タンザニアは、1961年に英国から独立したタンガニーカと、スルタンの時代からの自治国家ザンジバルが1964年に合邦して誕生した。国土面積は、日本の2.5倍、人口は、約5千万人。民族(言語)が120以上あるが、歴史的な共通語であるザンジバルのスワヒリ語方言が、初代大統領ニエレレの民族融和策により公用語とされている。1973年までの首都であった人口5百万人のダルエスサラームは最大の都市であるが、現在の法律上の首都は、内陸部の人口40万人のドドマである。着任直後の6月に全公務員の即時ドドマ異動が決まった。急な話だったが、産業貿易省は、国立ドドマ大学学生寮の一部を借りることとなり、私も事務スペースを頂いた。当国は、国家開発計画「タンザニア開発ビジョン」において、2025年までに「中所得国への成長」と「農業から製造業中心経済への転換」を目標としている。

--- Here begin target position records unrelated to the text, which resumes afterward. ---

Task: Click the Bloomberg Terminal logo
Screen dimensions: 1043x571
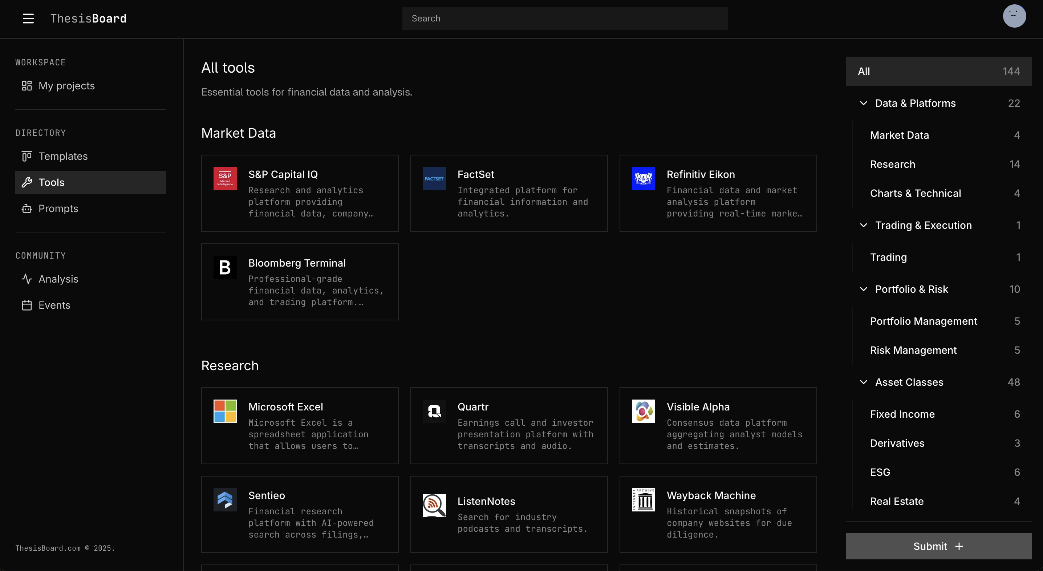Action: pyautogui.click(x=225, y=267)
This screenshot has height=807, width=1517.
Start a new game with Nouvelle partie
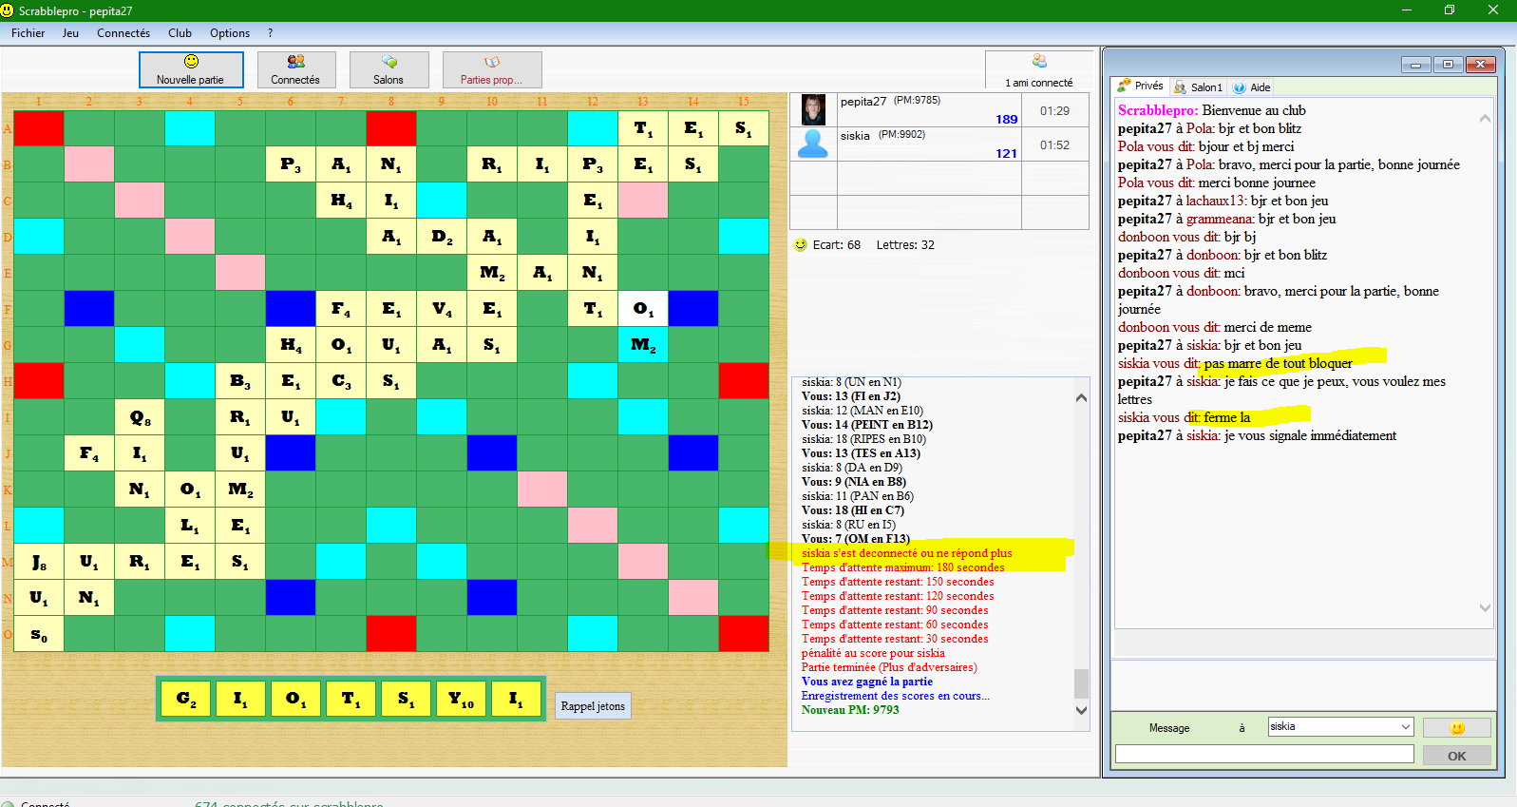tap(191, 69)
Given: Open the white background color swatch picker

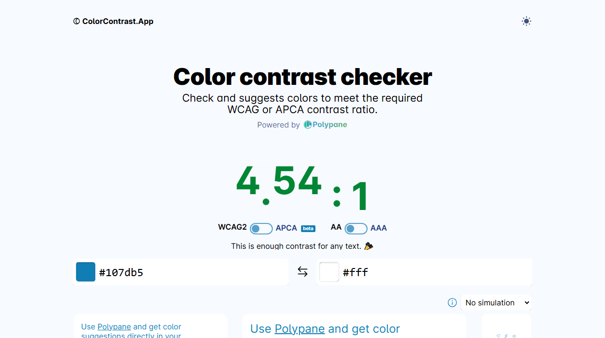Looking at the screenshot, I should coord(329,271).
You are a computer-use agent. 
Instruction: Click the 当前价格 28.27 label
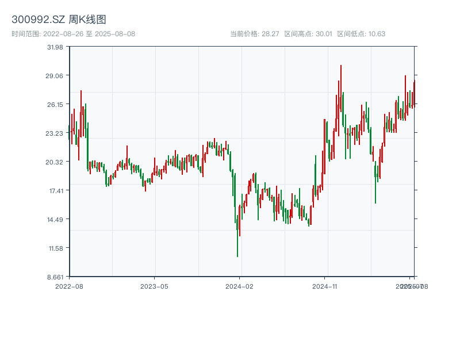tap(254, 34)
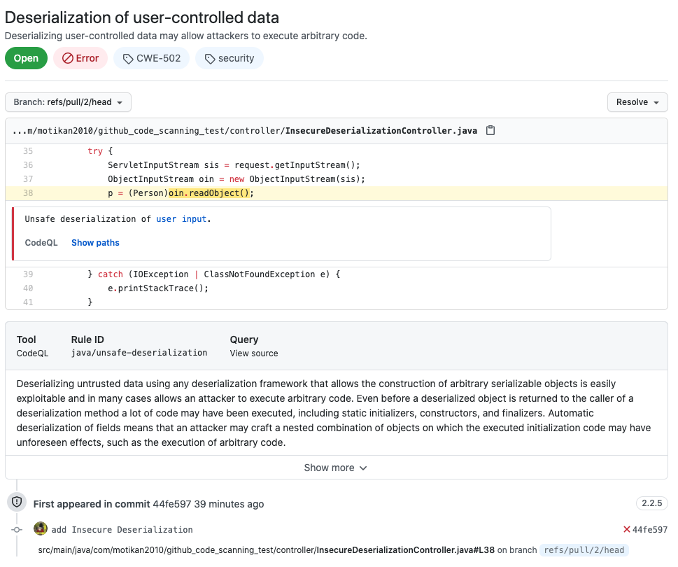The height and width of the screenshot is (567, 678).
Task: Follow the "user input" link in the alert message
Action: [x=181, y=219]
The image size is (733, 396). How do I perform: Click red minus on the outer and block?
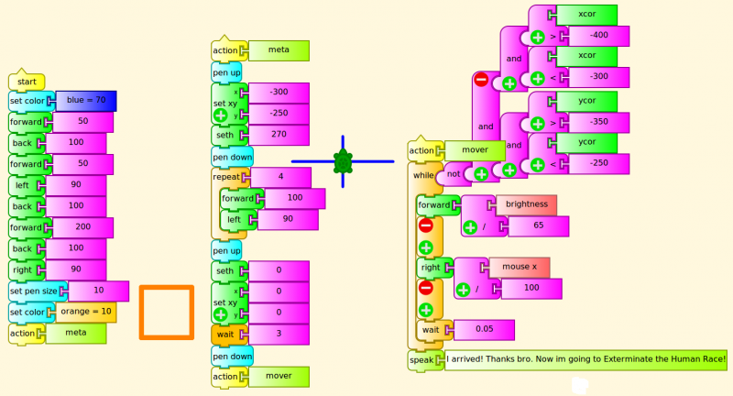tap(480, 81)
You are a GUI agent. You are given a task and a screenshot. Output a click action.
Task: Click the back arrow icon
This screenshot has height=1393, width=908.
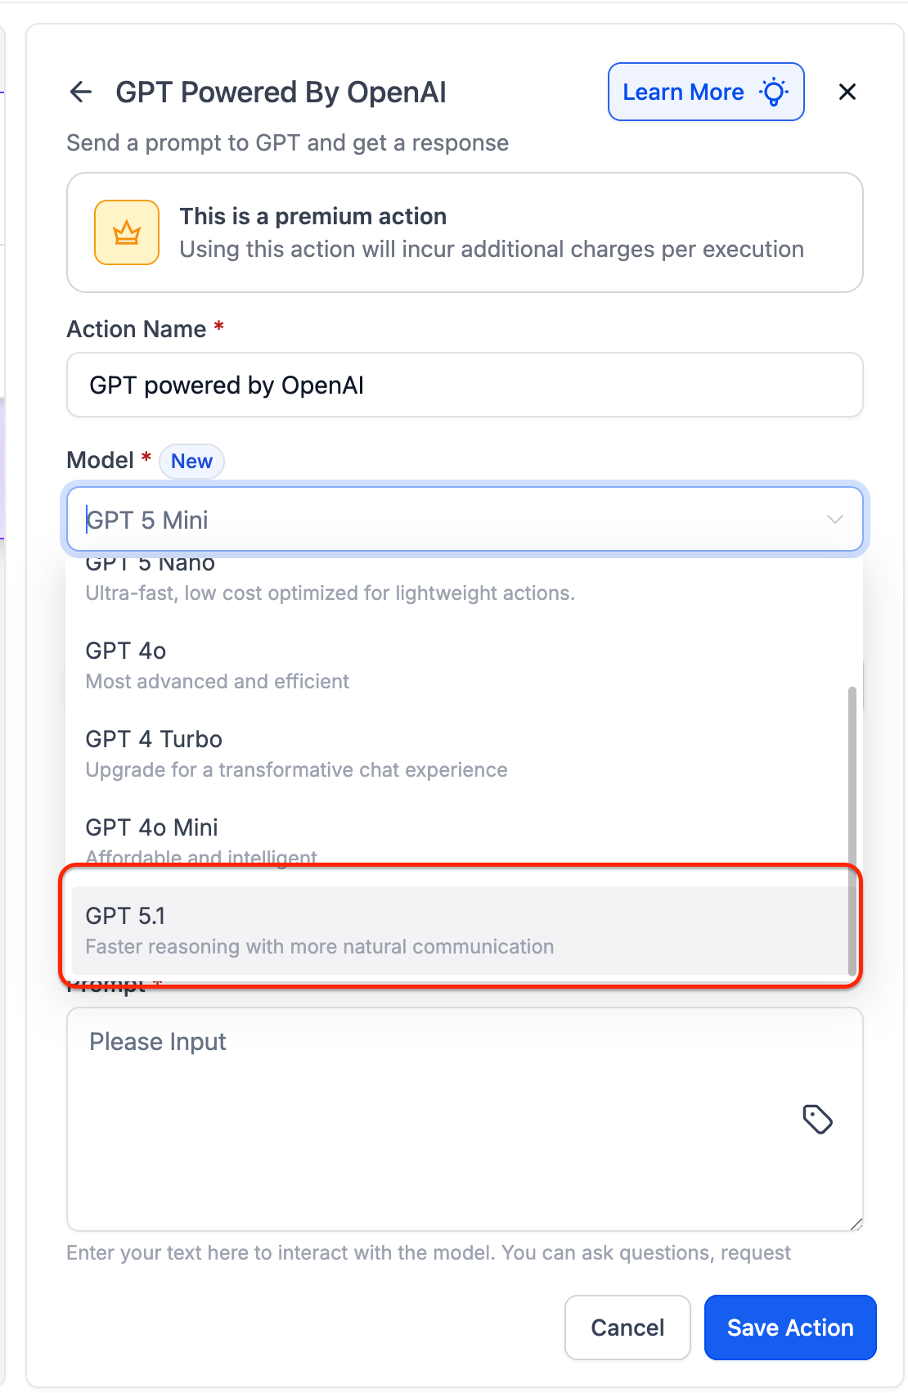click(x=81, y=92)
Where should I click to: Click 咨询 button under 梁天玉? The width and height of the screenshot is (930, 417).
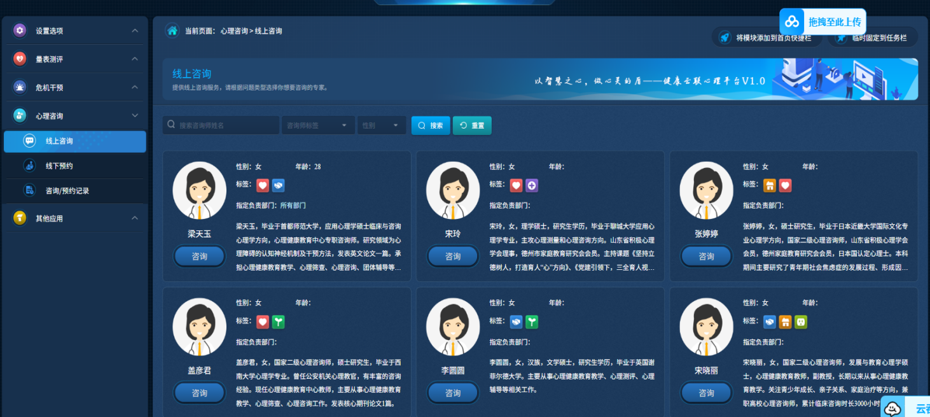200,256
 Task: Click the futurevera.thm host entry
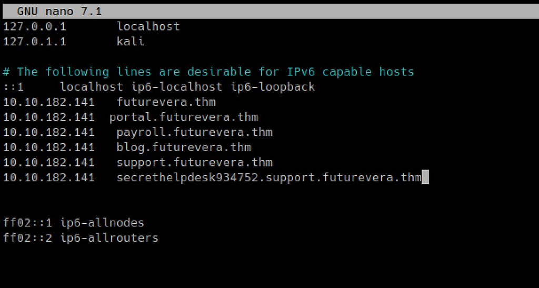pyautogui.click(x=166, y=102)
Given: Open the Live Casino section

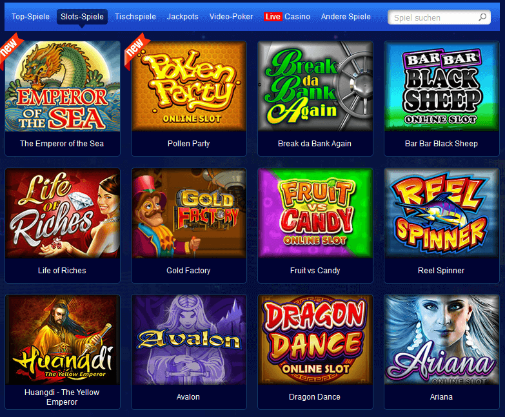Looking at the screenshot, I should point(287,17).
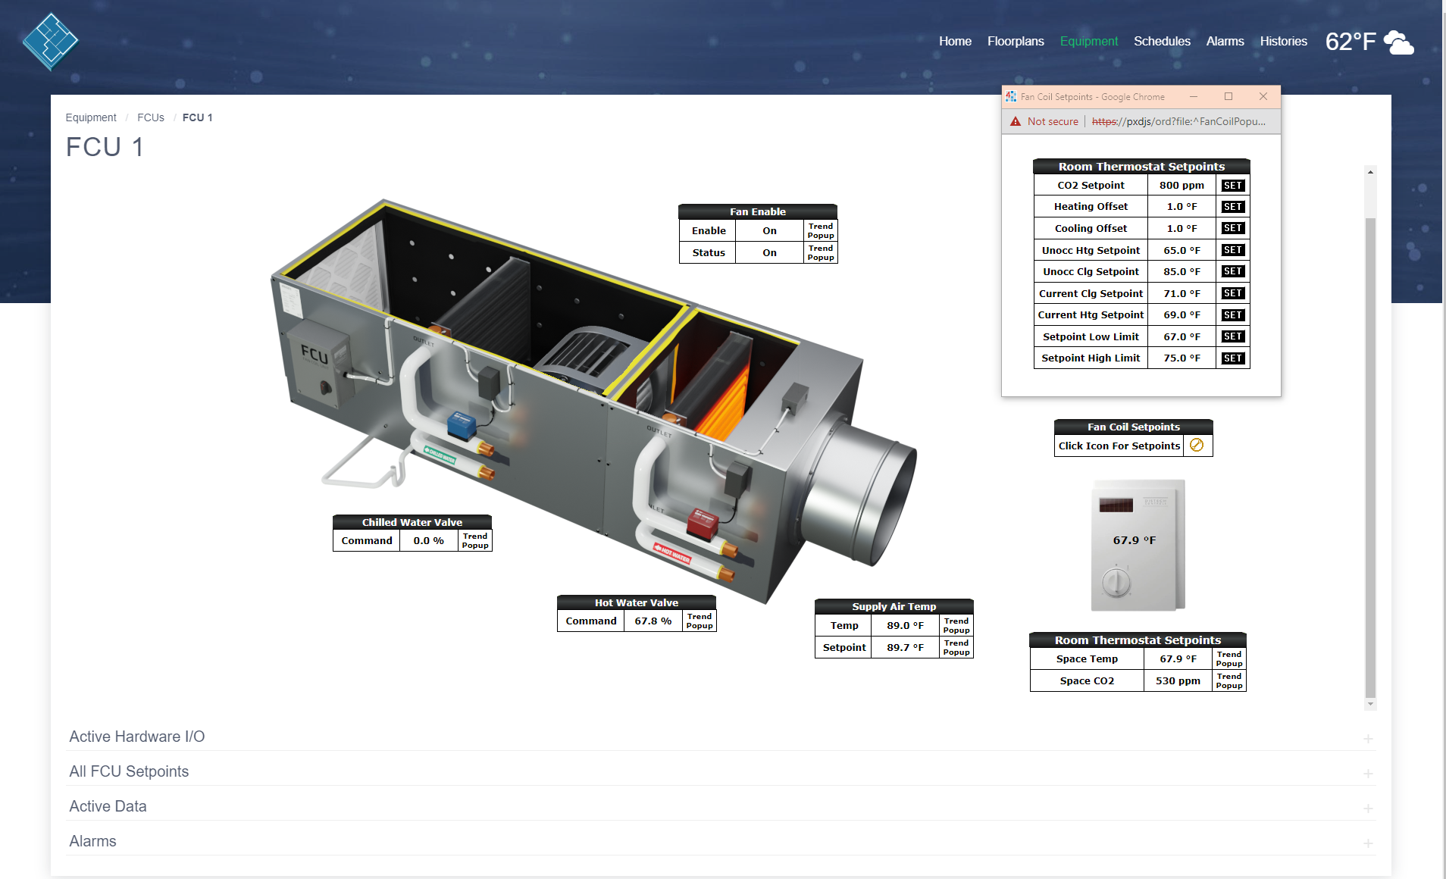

私の任務は、これまでの発展途上国ビジネスと、大学院での研究で得た知見を動員してこの目標実現のお手伝いをすることだ。着任直後に政府関係者から「日本の自動車メーカーを招聘して新車の組み立て生産をしたい」という相談を受けた。しかし左側通行のタンザニアは、日本の中古車に何も手を入れず販売できる絶好の市場であり、市中を走る推定60万台以上の車の9割が、車齢8年から26年程の日本製中古車である。新車の需要は、まだ少ない。さらに、自動車組み立て工場で働ける水準の人材が育っていないという東アフリカ諸国共通の課題が存在する。特にタンザニアは、隣国ケニアやウガンダに比べても初等・中等教育で苦戦しており、その影響か、これまで訪れた国内の工場では工具、冶具類の整理整頓ができておらず、建設工事現場でも残材が放置されたままだ。それ故か、日本・欧州の自動車メーカーは、過去自動車組み立て工場をケニアやナイジェリアに立地してきた。学校教育だけでなく家庭教育も含めて、近隣諸国と伍していかないとこの夢は実現しない。幸いJICAがエチオピア、ザンビア等で展開している製造業の生産性向上のための「カイゼン」がタンザニアでも産業貿易省やJICA関係者の努力で徐々に浸透しつつあり、品質管理の芽は育ちつつあるようだ。私は、車検や定期点検等の導入によりこれら中古車の保守点検水準を強化して、作業に関わる人材のスキルアップを図り、将来自動車組み立て工場で活躍できるような方向性の政策を立案できないか模索している。現在、省内では「新産業開発政策」の立案に取り組んでいる。このスキルアッププランが、私の帰国後も仲間たちの頑張りで新政策の一部として実現してほしい。これが私の最大の願いである。